Nineteenth Sunday after Trinity (Matthew 9:1-8)

Bethlehem Lutheran & Bethel Lutheran Church, Lebanon & Sweet Home, OR

Nineteenth Sunday after Trinity + October 7, 2018

Text: Matthew 9:1-8

So, which is it?  Which is easier to say, “Your sins are forgiven” or “Rise and walk”?

Jesus leaves us with this two-edged question, because if we say it’s easier to forgive sins, then we risk thinking too little of what that forgiveness cost. If we say it’s easier to say rise and walk, then we might wonder why God doesn’t seem more active in the world for good.

Which is easier?  The answer to the question is “Both.”  God is able to do all things, but the thing that scandalized the scribes and led them to accuse Jesus of blasphemy, is that God was doing His work the “wrong” way.  How could God put His powerful Word on the lips of a man?  How could God perform miracles through human touch?

But this is the mystery of our faith, that God does do these great wonders, and through a Man, Jesus, who is the Son of God.  That fact is the difference between the Christian faith and all man-made religions: God brings salvation through human flesh, we come to know God and His will through His Son, and that the way to paradise and eternal life is a gift which is ours by faith in the merit and works of Jesus alone.

Now if we’ve been Christians long enough, we start to become familiar with these things.  As the proverb goes, familiarity breeds contempt.  What I mean is we believe the word of forgiveness, the words of institution easily enough.  But, why do we struggle to believe that God is able to take care of the mundane things of life?

There is a tendency for the well-known Bible stories that we learn in Sunday School to become fairy tales when we grow up.  Take for instance the Walls of Jericho: “So the people shouted, and the trumpets were blown. As soon as the people heard the sound of the trumpet, the people shouted a great shout, and the wall fell down flat, so that the people went up into the city, every man straight before him, and they captured the city.” (Josh. 6:20)  Our sophisticated adult minds think, how could blowing trumpets and shouting cause city walls to fall flat?!  There must be some other explanation like an earthquake and sandstone.

This reveals what is still lacking in our faith.  We find ourselves believing in God in theory, but not so much God in fact.

Where is God when the rubber hits the road in life?  We just confessed that we believe in Him who created heaven and earth, visible and invisible.  But He is right where He has always been.  He continues to make Himself known and act for the good of His elect with a mighty hand and outstretched arm.  To His children, He gives His Holy Spirit, Who brings us to lament our breaks of faith with God.  It’s the Spirit who convinces us that the stories we read in the Bible are not just pious dreams about a fictional God.  They are the story of our very same God at work in the world we live in today.

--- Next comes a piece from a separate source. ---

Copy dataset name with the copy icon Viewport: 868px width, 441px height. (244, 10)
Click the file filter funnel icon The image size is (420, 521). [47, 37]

Our God also strengthens our faith to believe that He is not only able to do great things for those who love Him, but He is also able to breach the greatest gap (between God and man) and cleanse even the filthiest heart and mind.  Which is easier to do, forgive sins or heal broken bodies?  Listen to His Word from Romans 8:

31 What then shall we say to these things? If God is for us, who can be against us? 32 He who did not spare his own Son but gave him up for us all, how will he not also with him graciously give us all things? 33 Who shall bring any charge against God’s elect? It is God who justifies. 34 Who is to condemn? Christ Jesus is the one who died—more than that, who was raised—who is at the right hand of God, who indeed is interceding for us. 35 Who shall separate us from the love of Christ? Shall tribulation, or distress, or persecution, or famine, or nakedness, or danger, or sword? 36 As it is written, “For your sake we are being killed all the day long; we are regarded as sheep to be slaughtered.” 37 No, in all these things we are more than conquerors through him who loved us. 38 For I am sure that neither death nor life, nor angels nor rulers, nor things present nor things to come, nor powers, 39 nor height nor depth, nor anything else in all creation, will be able to separate us from the love of God in Christ Jesus our Lord.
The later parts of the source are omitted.